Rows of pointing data
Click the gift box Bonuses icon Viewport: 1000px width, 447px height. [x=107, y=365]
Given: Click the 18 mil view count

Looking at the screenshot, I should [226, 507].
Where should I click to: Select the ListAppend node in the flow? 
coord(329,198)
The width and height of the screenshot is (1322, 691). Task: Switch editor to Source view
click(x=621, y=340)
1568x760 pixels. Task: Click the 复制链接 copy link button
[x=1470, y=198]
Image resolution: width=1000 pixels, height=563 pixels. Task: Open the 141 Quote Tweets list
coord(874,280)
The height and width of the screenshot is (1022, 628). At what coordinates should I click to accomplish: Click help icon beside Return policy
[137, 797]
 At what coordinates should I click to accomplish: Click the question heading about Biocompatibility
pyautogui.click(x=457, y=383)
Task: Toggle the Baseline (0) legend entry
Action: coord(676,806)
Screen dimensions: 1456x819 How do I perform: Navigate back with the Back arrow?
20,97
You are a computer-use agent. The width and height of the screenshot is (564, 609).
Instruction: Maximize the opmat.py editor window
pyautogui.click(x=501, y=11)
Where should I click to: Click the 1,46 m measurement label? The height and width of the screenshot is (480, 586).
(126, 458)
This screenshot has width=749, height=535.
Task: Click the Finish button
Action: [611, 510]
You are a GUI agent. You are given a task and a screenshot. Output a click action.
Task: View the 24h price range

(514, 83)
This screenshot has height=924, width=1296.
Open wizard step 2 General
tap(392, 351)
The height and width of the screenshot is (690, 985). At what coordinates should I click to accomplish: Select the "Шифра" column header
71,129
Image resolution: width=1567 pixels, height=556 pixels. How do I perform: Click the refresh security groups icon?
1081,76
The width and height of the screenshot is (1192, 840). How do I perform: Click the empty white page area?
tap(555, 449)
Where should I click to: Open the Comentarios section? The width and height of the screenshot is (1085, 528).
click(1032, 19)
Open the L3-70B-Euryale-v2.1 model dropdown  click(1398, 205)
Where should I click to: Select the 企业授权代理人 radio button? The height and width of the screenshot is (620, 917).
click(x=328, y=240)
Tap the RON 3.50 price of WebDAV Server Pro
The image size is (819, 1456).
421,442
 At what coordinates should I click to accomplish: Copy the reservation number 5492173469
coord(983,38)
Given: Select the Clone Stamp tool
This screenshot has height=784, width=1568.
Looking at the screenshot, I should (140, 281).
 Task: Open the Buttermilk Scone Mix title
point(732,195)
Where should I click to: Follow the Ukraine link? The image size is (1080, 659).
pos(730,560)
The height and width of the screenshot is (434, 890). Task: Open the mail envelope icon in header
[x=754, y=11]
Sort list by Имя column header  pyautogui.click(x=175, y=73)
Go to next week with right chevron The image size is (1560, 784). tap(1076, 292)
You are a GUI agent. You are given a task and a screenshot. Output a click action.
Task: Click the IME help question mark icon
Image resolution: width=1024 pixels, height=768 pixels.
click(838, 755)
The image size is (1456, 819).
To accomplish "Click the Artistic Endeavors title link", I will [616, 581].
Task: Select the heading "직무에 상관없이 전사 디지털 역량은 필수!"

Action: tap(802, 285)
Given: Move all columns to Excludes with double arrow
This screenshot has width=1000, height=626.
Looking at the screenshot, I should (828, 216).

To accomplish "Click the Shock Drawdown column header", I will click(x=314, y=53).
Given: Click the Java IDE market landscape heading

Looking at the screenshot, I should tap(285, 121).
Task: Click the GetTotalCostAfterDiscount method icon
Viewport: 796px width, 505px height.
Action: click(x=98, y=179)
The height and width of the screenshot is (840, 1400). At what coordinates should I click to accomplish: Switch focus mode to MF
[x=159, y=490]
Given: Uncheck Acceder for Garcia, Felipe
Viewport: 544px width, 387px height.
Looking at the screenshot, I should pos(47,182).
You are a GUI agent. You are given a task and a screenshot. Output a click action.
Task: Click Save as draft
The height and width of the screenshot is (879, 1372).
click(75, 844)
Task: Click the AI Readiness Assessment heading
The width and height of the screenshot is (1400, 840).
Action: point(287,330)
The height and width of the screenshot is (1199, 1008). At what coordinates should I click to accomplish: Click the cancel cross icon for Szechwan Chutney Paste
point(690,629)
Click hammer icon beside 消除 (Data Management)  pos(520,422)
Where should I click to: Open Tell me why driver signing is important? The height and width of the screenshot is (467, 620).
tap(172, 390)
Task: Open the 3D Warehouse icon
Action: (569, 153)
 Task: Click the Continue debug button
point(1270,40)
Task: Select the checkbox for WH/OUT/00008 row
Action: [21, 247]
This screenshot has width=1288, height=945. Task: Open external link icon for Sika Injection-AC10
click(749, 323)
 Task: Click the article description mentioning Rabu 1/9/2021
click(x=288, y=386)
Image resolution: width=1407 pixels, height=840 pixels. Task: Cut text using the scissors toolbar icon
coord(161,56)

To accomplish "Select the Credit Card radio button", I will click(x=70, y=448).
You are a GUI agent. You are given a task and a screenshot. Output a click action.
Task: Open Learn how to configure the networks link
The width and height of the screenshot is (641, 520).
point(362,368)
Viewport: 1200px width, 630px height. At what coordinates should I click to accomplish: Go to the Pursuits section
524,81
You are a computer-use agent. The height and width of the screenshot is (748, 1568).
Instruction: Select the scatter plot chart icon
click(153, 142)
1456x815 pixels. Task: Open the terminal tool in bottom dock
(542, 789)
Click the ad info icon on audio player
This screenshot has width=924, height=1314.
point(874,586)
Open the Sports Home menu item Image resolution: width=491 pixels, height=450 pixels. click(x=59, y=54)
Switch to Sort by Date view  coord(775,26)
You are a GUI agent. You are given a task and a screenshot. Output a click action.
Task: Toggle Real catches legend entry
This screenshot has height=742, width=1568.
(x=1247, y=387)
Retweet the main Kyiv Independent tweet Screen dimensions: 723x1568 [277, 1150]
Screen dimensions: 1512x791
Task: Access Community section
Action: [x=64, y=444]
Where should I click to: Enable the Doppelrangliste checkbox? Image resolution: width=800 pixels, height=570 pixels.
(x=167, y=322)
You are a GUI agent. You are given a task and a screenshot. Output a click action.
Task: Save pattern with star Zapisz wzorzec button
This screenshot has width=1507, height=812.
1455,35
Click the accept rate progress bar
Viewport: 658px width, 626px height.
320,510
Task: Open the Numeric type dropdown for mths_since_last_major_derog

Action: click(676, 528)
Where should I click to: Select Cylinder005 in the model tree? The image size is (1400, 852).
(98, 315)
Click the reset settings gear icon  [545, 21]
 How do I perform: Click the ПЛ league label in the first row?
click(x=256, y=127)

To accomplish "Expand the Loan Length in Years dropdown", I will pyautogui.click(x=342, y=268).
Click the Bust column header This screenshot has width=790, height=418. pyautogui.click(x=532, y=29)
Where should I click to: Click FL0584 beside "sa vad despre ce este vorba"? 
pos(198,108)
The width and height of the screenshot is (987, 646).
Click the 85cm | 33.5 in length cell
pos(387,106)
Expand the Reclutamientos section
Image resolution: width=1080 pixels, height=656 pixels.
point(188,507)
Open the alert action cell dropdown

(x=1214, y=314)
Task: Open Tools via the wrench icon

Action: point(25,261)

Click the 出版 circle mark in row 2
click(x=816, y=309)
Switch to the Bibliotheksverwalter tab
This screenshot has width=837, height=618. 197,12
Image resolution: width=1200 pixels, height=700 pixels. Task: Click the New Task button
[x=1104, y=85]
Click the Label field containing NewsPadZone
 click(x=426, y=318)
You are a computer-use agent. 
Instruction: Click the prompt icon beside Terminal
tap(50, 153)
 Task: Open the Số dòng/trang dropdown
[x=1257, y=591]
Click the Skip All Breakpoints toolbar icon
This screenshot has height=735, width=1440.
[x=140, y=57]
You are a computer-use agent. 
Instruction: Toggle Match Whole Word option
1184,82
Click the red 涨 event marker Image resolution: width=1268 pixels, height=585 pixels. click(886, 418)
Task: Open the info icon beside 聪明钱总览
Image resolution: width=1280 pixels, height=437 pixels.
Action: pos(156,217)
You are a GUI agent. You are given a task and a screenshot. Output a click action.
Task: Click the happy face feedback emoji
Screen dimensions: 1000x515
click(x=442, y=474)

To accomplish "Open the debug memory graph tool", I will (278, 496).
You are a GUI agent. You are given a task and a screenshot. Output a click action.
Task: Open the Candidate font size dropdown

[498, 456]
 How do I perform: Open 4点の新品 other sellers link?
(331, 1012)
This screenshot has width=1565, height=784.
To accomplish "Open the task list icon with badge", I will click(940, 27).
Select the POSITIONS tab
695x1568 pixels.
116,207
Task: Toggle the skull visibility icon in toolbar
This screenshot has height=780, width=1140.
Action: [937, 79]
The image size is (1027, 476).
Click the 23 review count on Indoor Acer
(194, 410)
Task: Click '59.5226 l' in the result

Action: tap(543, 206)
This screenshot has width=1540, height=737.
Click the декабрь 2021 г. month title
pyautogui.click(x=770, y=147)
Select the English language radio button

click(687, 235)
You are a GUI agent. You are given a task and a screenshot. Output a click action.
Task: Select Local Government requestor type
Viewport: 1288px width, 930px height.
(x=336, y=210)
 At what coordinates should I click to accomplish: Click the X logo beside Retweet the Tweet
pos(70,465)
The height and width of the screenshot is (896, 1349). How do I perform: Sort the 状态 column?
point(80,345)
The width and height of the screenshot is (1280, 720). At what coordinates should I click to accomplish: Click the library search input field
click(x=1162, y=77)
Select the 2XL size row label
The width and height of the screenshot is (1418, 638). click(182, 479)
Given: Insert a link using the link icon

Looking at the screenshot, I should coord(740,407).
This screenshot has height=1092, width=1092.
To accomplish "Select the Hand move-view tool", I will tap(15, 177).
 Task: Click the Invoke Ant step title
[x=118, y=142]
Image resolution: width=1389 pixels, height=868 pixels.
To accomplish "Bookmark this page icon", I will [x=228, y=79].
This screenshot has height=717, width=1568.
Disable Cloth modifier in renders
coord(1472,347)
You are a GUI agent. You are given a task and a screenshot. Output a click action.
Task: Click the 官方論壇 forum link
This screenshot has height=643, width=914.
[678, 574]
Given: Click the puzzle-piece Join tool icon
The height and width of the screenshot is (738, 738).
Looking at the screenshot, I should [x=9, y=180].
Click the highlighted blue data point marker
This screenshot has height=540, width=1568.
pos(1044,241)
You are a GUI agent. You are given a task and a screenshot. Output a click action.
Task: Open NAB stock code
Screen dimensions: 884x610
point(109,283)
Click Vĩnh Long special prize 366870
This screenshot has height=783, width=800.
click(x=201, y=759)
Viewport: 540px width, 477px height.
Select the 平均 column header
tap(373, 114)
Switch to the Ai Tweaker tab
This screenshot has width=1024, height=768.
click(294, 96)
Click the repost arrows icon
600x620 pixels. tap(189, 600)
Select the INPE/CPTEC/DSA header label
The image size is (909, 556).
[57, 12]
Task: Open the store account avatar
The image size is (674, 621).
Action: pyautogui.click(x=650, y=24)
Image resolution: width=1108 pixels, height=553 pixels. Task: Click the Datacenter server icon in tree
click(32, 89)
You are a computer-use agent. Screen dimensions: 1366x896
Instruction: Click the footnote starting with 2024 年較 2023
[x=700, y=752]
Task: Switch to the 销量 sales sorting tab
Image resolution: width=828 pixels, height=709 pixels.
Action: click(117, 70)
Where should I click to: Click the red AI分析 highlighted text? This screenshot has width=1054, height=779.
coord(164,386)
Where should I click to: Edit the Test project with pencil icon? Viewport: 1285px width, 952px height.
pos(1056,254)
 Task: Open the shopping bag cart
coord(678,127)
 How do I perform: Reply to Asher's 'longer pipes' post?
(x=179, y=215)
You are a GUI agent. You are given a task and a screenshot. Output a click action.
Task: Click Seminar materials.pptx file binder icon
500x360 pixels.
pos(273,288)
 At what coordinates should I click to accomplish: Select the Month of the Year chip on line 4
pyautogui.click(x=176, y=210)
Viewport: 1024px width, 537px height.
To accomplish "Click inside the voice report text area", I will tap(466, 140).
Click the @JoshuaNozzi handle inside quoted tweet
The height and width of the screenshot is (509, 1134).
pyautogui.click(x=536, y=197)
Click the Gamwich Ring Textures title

▸ **Exercise task**: Repeat the part that opens with the line containing "The height and width of the screenshot is (896, 1349)." and closes with the line containing "Looking at the screenshot, I should coord(740,407).", including both of those lines.

▸ **Task output**:
The height and width of the screenshot is (896, 1349). How do I perform: Sort the 状态 column?
point(80,345)
The width and height of the screenshot is (1280, 720). At what coordinates should I click to accomplish: Click the library search input field
click(x=1162, y=77)
Select the 2XL size row label
The width and height of the screenshot is (1418, 638). click(182, 479)
Given: Insert a link using the link icon

Looking at the screenshot, I should coord(740,407).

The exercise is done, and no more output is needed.